Numerous studies have implicated Smad3 as the key mediator of the fibrogenesis signaling pathway incited by TGF-β signals [4, 44]. However, our study revealed that modulation of TGF-β2 induction of collagen by VPA selectively involved Smad6. Parallels may be drawn between the impact of VPA and TGF-β2 on Smad6 expression and the capacity of trichostatin A, also an HDAC inhibitor, to rescue TGF-β1-suppressed Smad7 in nasal polyp-derived fibroblasts [45]. Our finding is unanticipated because Smad6 is best known as a specific inhibitor of BMP signaling [46] whereas Smad7 is commonly associated with TGF-β/activin signaling [47]. However, recent evidence indicated that Smad6, but not Smad7, interfered with non-canonical TGF-β signaling by negatively regulating the TRAF6-TAK1-p38 MAPK/JNK pathway [48]. Given that signaling pathways mediated by ERK1/2 MAPK, p38 MAPK and PI3K/Akt/PKB are known to be important in regulating collagen expression [1], collagen induction by TGF-β2 essentially involves both Smads and Smad-independent non-canonical TGF-β pathways. Indeed, the additive nature of Smad signaling and non-canonical pathways such as p38 MAPK signaling in TGF-β regulation of collagen expression has been reported [49]. Our study now brings to light the potential involvement of Smad6 in negatively regulating Smad-independent non-canonical TGF-β pathways that lead to collagen induction and fibrogenesis. It is therefore conceivable that targeting Smad6 will be beneficial as part of an anti-fibrogenic therapeutic strategy.

The differential effects of VPA on the induction of myofibroblast markers and collagen by TGF-β2, suggest that multiple pathways, with potential overlaps, may be involved in delivering these two end-points. Indeed, myofibroblast differentiation induced by TGF-β involves not only Smads [50] but other pathways such as integrin signaling [51]. The involvement of multiple overlapping pathways may explain why TGF-β2-induced Col1a1 was effectively suppressed by VPA but not similarly induced Acta2 and Tnc, although all three were highly regulable by VPA per sé. These observations serve to highlight the consistent effectiveness of VPA on collagen inhibition, be it in the steady-state or upon fibrogenic activation by TGF-β2.

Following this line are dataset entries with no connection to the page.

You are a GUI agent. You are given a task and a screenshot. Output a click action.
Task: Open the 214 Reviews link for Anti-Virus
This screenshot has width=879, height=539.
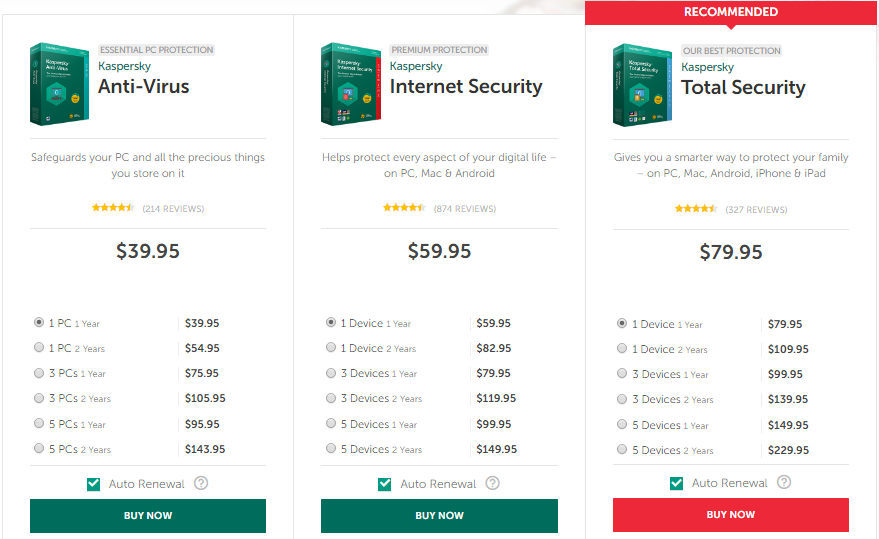[x=173, y=209]
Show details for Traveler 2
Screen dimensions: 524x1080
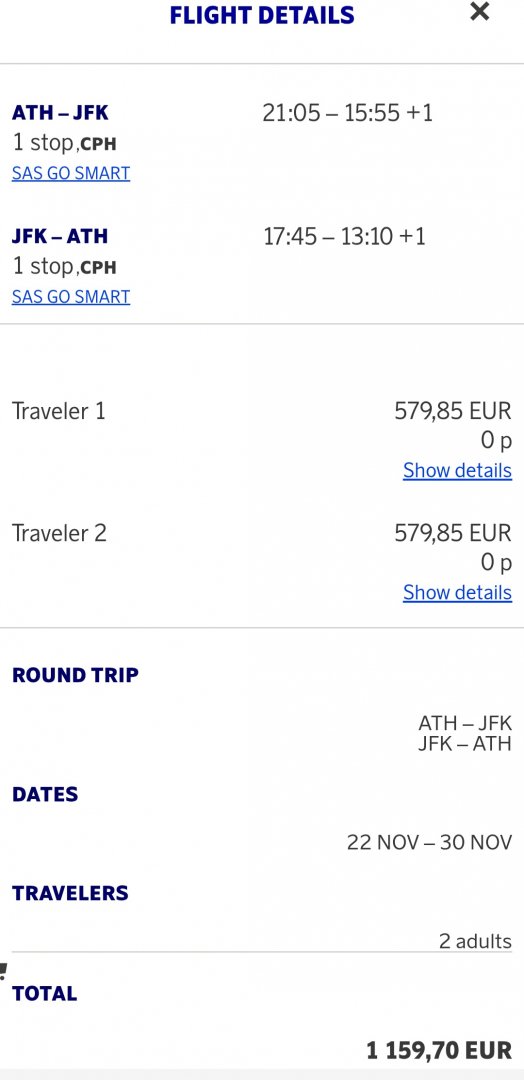click(457, 592)
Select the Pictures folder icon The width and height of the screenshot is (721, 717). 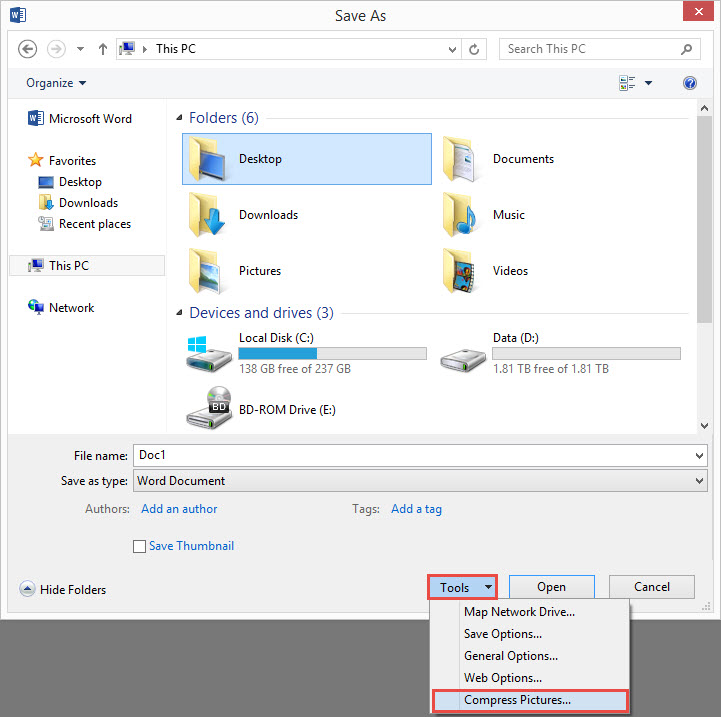(x=208, y=271)
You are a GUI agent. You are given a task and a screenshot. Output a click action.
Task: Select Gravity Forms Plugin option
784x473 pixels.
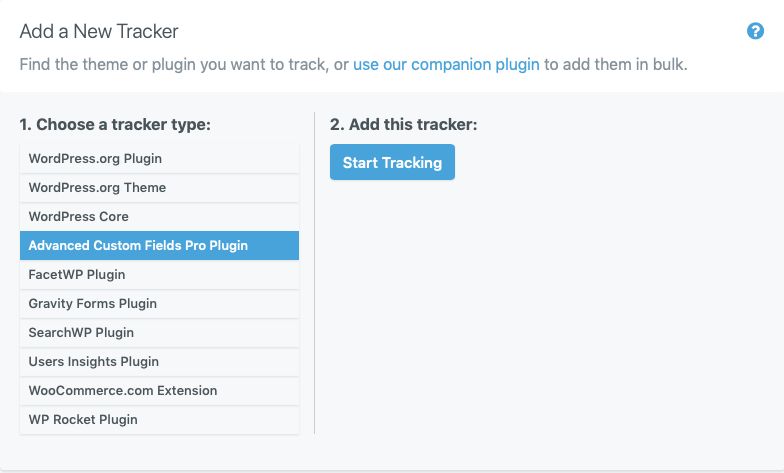pyautogui.click(x=160, y=304)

Collectively, our data clearly implicated VPA as an effective therapeutic for reducing collagen accumulation in conjunctival fibrosis via a mechanism that involves Smads. On the other hand, our findings also allude to collagen deficiency as a potential side effect of systemic long-term use of VPA since it has the capacity to regulate steady-state collagen expression. Indeed, bone loss as a long-term side effect of VPA medication has been described [52]. Furthermore, a proteome study of a spinal muscular atrophy cell line treated with VPA revealed that out of more than one thousand proteins evaluated, collagens I and VI were strikingly reduced in these cells [53]. Hence, it is helpful that a eukaryotic receptor for VPA, which is homologous to the mammalian solute carrier family 4 (SLC4] bicarbonate transporter, has recently been identified [54]. Further in-depth evaluation of VPA cellular effects and mechanisms, coupled with regulated drug uptake, may help towards optimising the clinical benefits of VPA while minimising possible side effects.